IMO, Dorsay styles and minimal styles do not need to be upsized. In fact, going down half a size is best.  For those those, I'd get nothing larger than my true size.


----------



## audreylita

JuneHawk said:


> IMO, Dorsay styles and minimal styles do not need to be upsized. In fact, going down half a size is best.  For those those, I'd get nothing larger than my true size.


----------



## mishybelle

bougainvillier said:


> I am wearing my new to me MB Campy today to work. So comfortable and I took them TTS. Thank you for letting me share
> 
> View attachment 2429842
> View attachment 2429843
> View attachment 2429844
> View attachment 2429845




Gorgeous!!!! Are these 105mm or 90mm?


----------



## bougainvillier

mishybelle said:


> Gorgeous!!!! Are these 105mm or 90mm?




They are 105mm. Thank you


----------



## ashleyroe

my 37.5 chaos cuffs came in!


I probably could have fit in a 37 perfectly but I'm happy with these. the 38's were definitely wayyyyy too big. I know a closed toe 37.5 would fit right on point. so now I know for future purchases these are true to size. 
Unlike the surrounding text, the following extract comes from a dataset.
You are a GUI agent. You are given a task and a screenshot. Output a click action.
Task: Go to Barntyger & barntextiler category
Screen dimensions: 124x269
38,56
thanks for your help guys. I hate that my local Nordstrom has crap for stock. I cant try anything on before hand because they don't carry these brands!


----------



## Kayapo97

bougainvillier said:


> I am wearing my new to me MB Campy today to work. So comfortable and I took them TTS. Thank you for letting me share
> 
> View attachment 2429842
> View attachment 2429843
> View attachment 2429844
> View attachment 2429845


Very nice, such a classic shoe.


----------



## NANI1972

Ordered these in the Cobalt colorway this morning with early access email from saks for second markdown, so excited for my first MB!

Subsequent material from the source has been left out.